Hidroxiapatita de calcio (CaHA)
Aporta un efecto tensor inmediato y, al mismo tiempo, estimula la formación de colágeno con el paso del tiempo. Se utiliza para mejorar contornos y la calidad de la piel.

Policaprolactona (PCL)
Bioestimulador de larga duración que mejora la firmeza y la estructura de la piel de manera progresiva, con efectos prolongados.

Bioestimuladores híbridos
Combinan sustancias como ácido hialurónico y agentes bioestimuladores, ofreciendo un efecto inmediato de hidratación y volumen, junto con una estimulación de colágeno a largo plazo.

Procedimiento de aplicación
La aplicación de bioestimuladores es un procedimiento sencillo y mínimamente invasivo. Se realiza mediante microinyecciones con jeringas precargadas que contienen la sustancia, la cual se deposita en áreas estratégicas del rostro, como la región malar (pómulos) o la región mandibular.

En muchos casos, se utiliza una jeringa por cada lado del rostro para lograr un resultado simétrico y armónico.
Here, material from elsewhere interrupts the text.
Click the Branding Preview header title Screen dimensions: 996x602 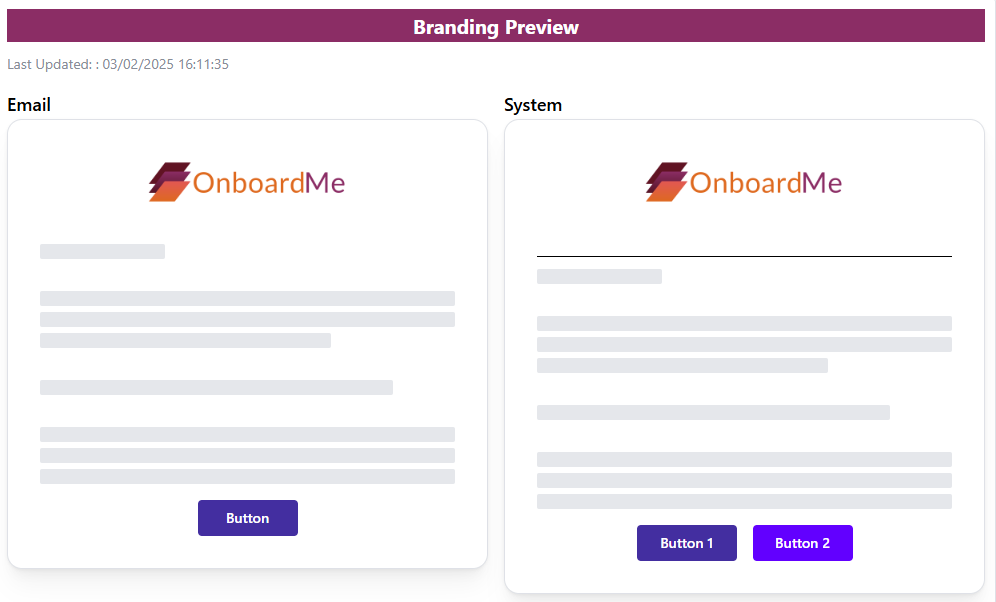tap(496, 27)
Antes del tratamiento, es fundamental una valoración médica individualizada, ya que en algunos pacientes puede ser necesario combinarlo con otros procedimientos, como toxina botulínica o rellenos dérmicos, para optimizar los resultados.

Los bioestimuladores son una alternativa eficaz para mejorar progresivamente la calidad de la piel sin recurrir a tratamientos invasivos ni cambios drásticos en la apariencia. Aunque los resultados no son inmediatos, estos se desarrollan de forma gradual, logrando una piel más firme, hidratada y con un aspecto rejuvenecido y natural.